I've found myself sort of drawn to GPU computing and CUDA since I first found out about it. Maybe it's the pretty bar graphs showing the increase in speed or maybe it's the idea that it's really "cutting edge" computing but throughout this whole year I've been thinking about it a lot. A lot of people have made some very good points that for doing science, it may be too early to jump on board unless your problem is easily GPU-ized and you need it answered now. The major issues with GPU adoption are:

1) It's so young. What will be the dominant API is likely not whatever is available now. Nvidia released the CUDA SDK in 2007 and they've just released an update that pretty drastically changes it with the inclusion of C++ among other things.

2) GPU's are the next math co-processor. It's only a matter of time until they are fully integrated onto CPUs, AMD has plans to do this by 2012 with bulldozer and Intel attempted to do this recently with Larrabee. Once this happens you won't need any fancy-shmancy GPU code, everything will just happen automatically.

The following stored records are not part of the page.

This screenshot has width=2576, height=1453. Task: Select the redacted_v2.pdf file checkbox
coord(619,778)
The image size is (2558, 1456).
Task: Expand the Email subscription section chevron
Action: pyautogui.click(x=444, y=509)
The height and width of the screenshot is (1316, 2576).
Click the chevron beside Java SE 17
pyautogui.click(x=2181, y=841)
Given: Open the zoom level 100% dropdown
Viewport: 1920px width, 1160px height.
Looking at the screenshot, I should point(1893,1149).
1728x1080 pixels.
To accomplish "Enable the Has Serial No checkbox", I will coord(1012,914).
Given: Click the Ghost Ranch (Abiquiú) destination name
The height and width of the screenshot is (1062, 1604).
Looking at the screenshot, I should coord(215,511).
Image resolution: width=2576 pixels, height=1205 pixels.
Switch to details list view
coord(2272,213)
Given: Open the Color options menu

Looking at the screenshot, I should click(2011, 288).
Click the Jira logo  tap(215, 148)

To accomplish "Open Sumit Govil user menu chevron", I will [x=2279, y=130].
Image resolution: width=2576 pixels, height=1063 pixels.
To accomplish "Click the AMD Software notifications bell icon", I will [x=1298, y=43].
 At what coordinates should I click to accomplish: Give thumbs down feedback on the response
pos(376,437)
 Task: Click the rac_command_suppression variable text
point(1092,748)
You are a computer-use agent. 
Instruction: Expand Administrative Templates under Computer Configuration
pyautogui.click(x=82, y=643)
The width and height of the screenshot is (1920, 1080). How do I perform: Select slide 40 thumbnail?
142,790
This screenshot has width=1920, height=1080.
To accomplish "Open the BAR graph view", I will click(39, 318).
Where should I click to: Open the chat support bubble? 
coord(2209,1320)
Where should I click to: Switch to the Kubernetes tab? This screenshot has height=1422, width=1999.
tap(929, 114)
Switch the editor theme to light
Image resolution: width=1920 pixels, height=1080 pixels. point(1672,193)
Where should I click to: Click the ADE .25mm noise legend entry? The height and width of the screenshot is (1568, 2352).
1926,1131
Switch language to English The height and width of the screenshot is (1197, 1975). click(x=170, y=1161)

3) Which leads us to the last major issue. Coding for the GPU while definitely easier than it used to be pre-CUDA and openCL is still a major pain in the ass. So far I've mainly coded in high level languages like java, perl, python, ruby with fun, convenient things like garbage collection. With GPU computing I'm suddenly much closer to the hardware. I never learned lower level coding because to me it seemed tangential to what I wanted to do but now with the dramatic potential speed increases GPU computing offers it's really tempting to struggle with it.

Despite these major issues concerning GPU computing I'm still going to forge ahead I think. Thinking in these massively parallel ways has proven to be a lot of fun in its own right and that's the point of academia in my mind, to have fun and increase the knowledge of humanity.